Dopo un primo tempo quasi perfetto col gol di Kessie a firmare la supremazia, le forze si erano affievolite, il pareggio di Fazio a chiudere una mischia era parso fatale e soltanto il Var aveva parato i colpi di una partita ormai slabbrata: per pochi centimetri aveva cancellato la fuga magnifica di Higuain sull’1-1, ma poi aveva anche pizzicato il controllo di braccio di Nzonzi in mischia. Il successo della Roma sarebbe stato crudele e incongruo.
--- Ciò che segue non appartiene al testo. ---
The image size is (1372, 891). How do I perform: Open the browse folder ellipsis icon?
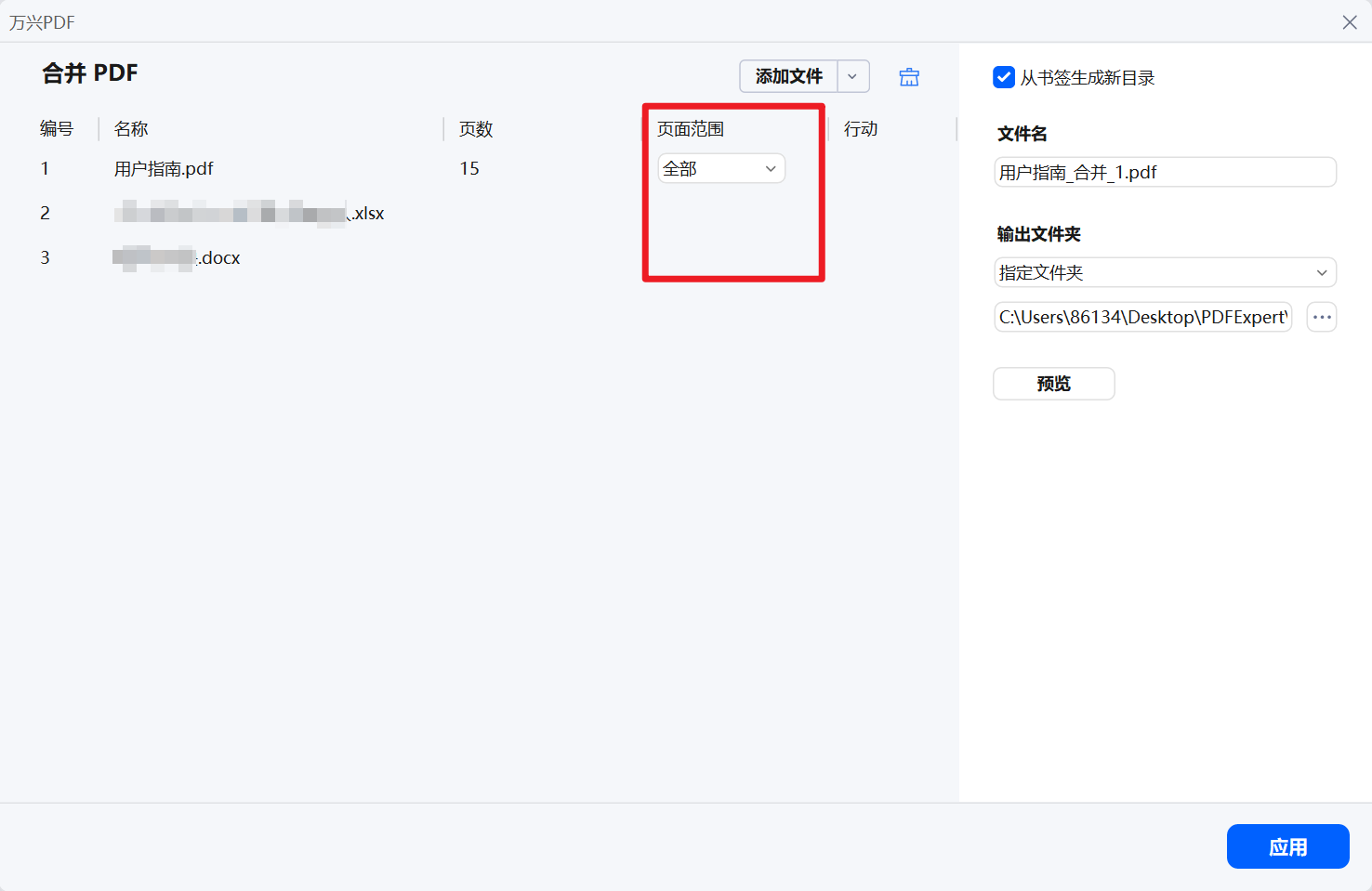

La sensazione lasciata dal primo tempo – lo si poteva evincere dalle espressioni compiaciute di Gordon Singer, Scaroni, Maldini, Baresi, Leonardo, Kakà – era stata quella del laboratorio tattico. Gattuso non è mai stato raffigurato come un visionario alla Sacchi: piuttosto, come un custode della tradizione popolare, un sanguigno contagiato dal buon senso. Il luogo comune, già increspato la scorsa stagione, è andato in frantumi al battesimo del Meazza.All’insistito palleggio dall’area di Donnarumma – la Roma ha presto desistito dal pressing altissimo – hanno preso parte tutti i giocatori, nessuno escluso. Ma la vera novità è la varietà delle soluzioni per approdare al tiro: si va dalle sovrapposizioni sulle fasce con gli stantuffi Calabria e Rodriguez alle imbucate frontali attorno a Biglia, dalle triangolazioni dettate da Higuain agli accentramenti di Suso e Çalhanoglu. Mancava l’accelerata finale o la rifinitura, il che riduceva talvolta l’azione a ricamo vezzoso.
Però la Roma, che aveva giocato lunedì con l’Atalanta, alla lunga ne è stata stordita. Di Francesco l’ha protetta con un sistema di gioco inusuale: il 3-4-1-2. Intendeva sfruttare Schick accanto a Dzeko e Pastore trequartista, cui il limitato dinamismo ha permesso solo qualche preziosa sponda o tocco di prima. Invece l’occasione divorata da Calabria a centro area preludeva alle altre: un rasoterra di Higuain, accolto da ovazione liberatoria, un sinistro di Suso, una discesa potente di Kessie. Che ha infine spinto in porta un cross abbastanza geniale di Rodriguez.
Di Francesco ha aggiustato la Roma nell’intervallo: più efficace il 4-2-3-1 con El Shaarawy, che ha obbligato Donnarumma a un’uscita di piede a metà campo. Meno felice, un’uscita di pugno del portiere ha innescato l’azione del flebile rinvio di Calabria e del pari di Fazio. Attingendo alla panchina, i due allenatori hanno provato a vincere. E più di Cristante, del frenetico Castillejo, di Laxalt e Santon, è stato decisivo Cutrone. Capitava anche l’anno scorso, ma non c’era Higuain. È una bella differenza. «Miglioreremo ancora», promette Gattuso.